U.S. spy agencies said last year they had determined Russia used hacking and propaganda in an effort to tilt the 2016 U.S. presidential election in favor of the Republican candidate, Donald Trump. Russia has repeatedly denied this.
At a Senate hearing, Director of National Intelligence Dan Coats said Russia, as well as other foreign entities, were "likely" to pursue more cyberattacks on U.S. and European elections.
"Persistent and disruptive cyber operations will continue against the United States and our European allies using elections as opportunities to undermine democracy," he told the annual Senate Intelligence Committee hearing on worldwide threats.
In prepared testimony, Coats described a range of ways in which Russia might try to influence this year's vote.

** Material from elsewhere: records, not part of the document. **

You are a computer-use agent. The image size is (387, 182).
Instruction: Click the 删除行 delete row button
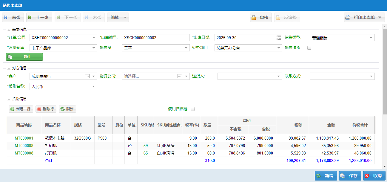tap(46, 109)
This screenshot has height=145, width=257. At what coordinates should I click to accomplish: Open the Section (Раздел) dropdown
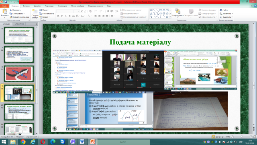click(x=45, y=17)
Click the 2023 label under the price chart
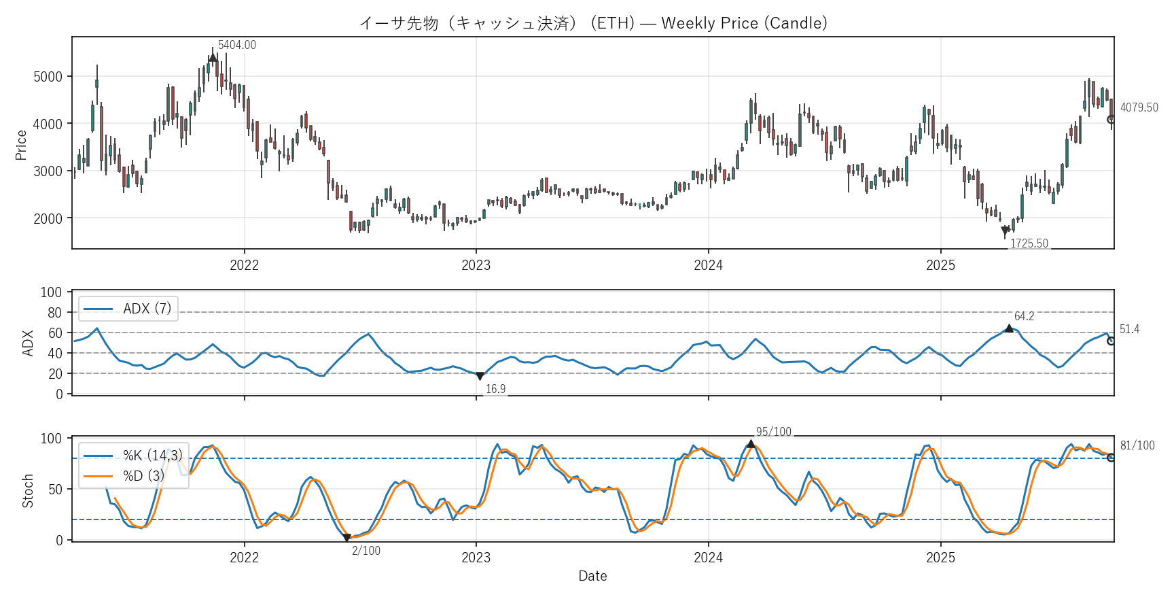The width and height of the screenshot is (1174, 597). click(476, 265)
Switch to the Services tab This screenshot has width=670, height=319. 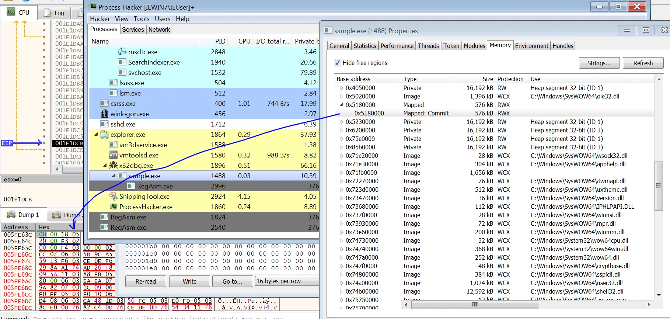(x=133, y=30)
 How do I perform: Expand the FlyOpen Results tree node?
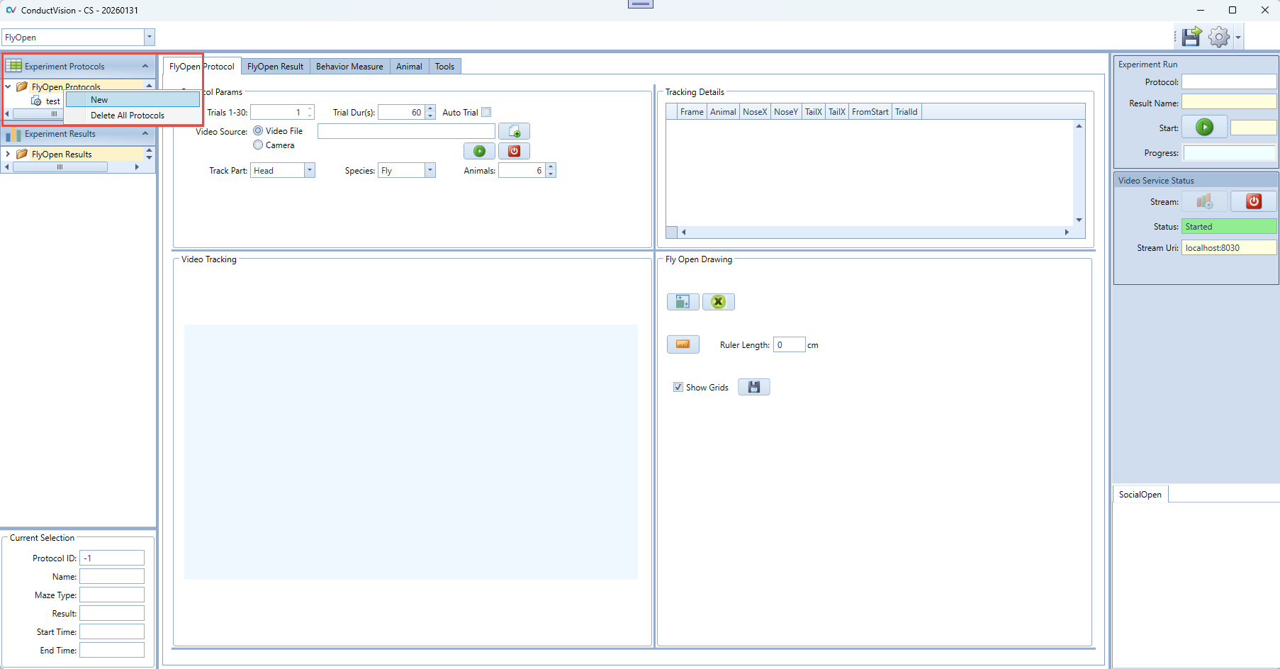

"At a minimum, we expect Russia to continue using propaganda, social media, false-flag personas, sympathetic spokespeople, and other means of influence to try to exacerbate social and political fissures in the United States," Coats said.
The charge of Russian meddling in the 2016 election spawned a federal probe and congressional investigations into whether Trump's campaign colluded with Moscow, casting a shadow over the first year of Trump's presidency.
Coats and other U.S. intelligence community leaders testified that Russia believes its interference in the 2016 campaign achieved its aim of undermining U.S. democracy, and that it sees the November elections as another chance.
Republican control of the House of Representatives and Senate is at stake in November.
"There should be no doubt that Russia perceives its past efforts as successful and views the 2018 U.S. midterm elections as a potential target for Russian influence operations," Coats said.
He and other people testifying to the panel, including Central Intelligence Agency Director Mike Pompeo and Federal Bureau of Investigation Director Chris Wray, said they had seen no change in Russia's strategy since 2016.
Trump has cast doubt on the notion that there was Russian meddling in the 2016 campaign, presenting it as sour grapes from supporters of defeated Democratic candidate Hillary Clinton. He has denied any collusion by his campaign, and has also denied any attempt to obstruct the federal probe.
The Senate Intelligence panel is conducting one of the three main congressional investigations into the Russia issue.